The company's upbeat forecast, together with improving consumer electronics demand, indicates that analog chip inventory corrections might be easing.
"Investors want to see signs of demand recovery or the completion of channel inventory correction. TI's outlook gave them what they were looking for," said Summit Insights analyst Kinngai Chan.
TI's chips help power electronic devices and allow digital processors to communicate with the "real world".
Global PC shipments grew around 3% in the first three months of 2024, after a downturn that lasted eight consecutive quarters, data from research firm Counterpoint showed.
While analog companies are still going to see sales decline, the sector will see more typical seasonal demand in the coming quarters, Chan said.
The Dallas, Texas-based company expects revenue with a midpoint of $3.8 billion for the second quarter, compared with LSEG estimates of $3.77 billion.
TI's earnings are closely watched as it is the first among major U.S. semiconductor firms to report quarterly results.
Its semiconductors are also used in industrial automation, while some of its chips form a part of the circuitry used in automobiles.

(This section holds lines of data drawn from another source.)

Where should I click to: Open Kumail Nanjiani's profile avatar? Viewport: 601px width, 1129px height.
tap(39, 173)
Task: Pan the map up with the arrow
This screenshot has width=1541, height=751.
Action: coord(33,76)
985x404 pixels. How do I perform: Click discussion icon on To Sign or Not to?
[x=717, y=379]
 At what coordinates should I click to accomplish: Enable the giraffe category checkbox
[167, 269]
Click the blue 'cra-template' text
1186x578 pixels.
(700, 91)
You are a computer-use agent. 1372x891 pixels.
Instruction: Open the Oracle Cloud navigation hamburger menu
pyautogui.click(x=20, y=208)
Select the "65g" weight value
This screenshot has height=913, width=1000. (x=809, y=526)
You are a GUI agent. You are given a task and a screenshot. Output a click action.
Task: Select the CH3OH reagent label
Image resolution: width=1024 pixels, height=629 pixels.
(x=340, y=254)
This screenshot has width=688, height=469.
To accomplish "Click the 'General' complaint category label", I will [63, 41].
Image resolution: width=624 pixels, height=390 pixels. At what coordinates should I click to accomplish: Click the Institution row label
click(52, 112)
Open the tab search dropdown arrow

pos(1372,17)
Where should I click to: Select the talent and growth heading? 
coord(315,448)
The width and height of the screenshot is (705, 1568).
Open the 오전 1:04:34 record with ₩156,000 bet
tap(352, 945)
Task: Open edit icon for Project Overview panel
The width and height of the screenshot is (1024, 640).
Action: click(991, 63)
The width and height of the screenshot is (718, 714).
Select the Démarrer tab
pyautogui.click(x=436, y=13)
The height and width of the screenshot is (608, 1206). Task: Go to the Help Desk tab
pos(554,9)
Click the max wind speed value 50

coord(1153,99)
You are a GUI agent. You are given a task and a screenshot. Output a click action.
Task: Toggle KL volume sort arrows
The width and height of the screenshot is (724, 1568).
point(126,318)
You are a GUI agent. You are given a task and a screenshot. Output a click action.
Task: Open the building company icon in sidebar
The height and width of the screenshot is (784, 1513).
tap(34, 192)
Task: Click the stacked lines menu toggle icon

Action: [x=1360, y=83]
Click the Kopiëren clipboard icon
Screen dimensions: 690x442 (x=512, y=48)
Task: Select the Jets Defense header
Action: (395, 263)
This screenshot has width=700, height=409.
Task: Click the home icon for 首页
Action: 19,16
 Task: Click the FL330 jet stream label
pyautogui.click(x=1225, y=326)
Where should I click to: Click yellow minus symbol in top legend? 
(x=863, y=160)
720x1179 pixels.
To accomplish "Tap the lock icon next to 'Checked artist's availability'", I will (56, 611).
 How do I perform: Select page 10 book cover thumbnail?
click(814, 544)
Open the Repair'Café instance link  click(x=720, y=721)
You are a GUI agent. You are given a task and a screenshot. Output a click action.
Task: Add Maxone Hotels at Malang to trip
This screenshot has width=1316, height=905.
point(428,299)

"The forecast suggests that downcycles in certain markets, like automotive, might not be as bad as feared," Morningstar analyst Brian Colello said. "Industrial, might be starting to flat-line or recover from the downturn."
Orders for TI's semiconductors had taken a hit as the automotive market was beginning to see a chip inventory build up for EVs on account of dwindling consumer appetite for such vehicles.
GROSS PROFIT
TI reported gross profit of $2.01 billion for the first quarter, which beat estimates but fell from the year earlier.
Profit fell on the back of reduced factory loadings, which refer to the quantity of products being manufactured.
Lower loadings lead to fixed costs being spread over lesser output, resulting in lower profit.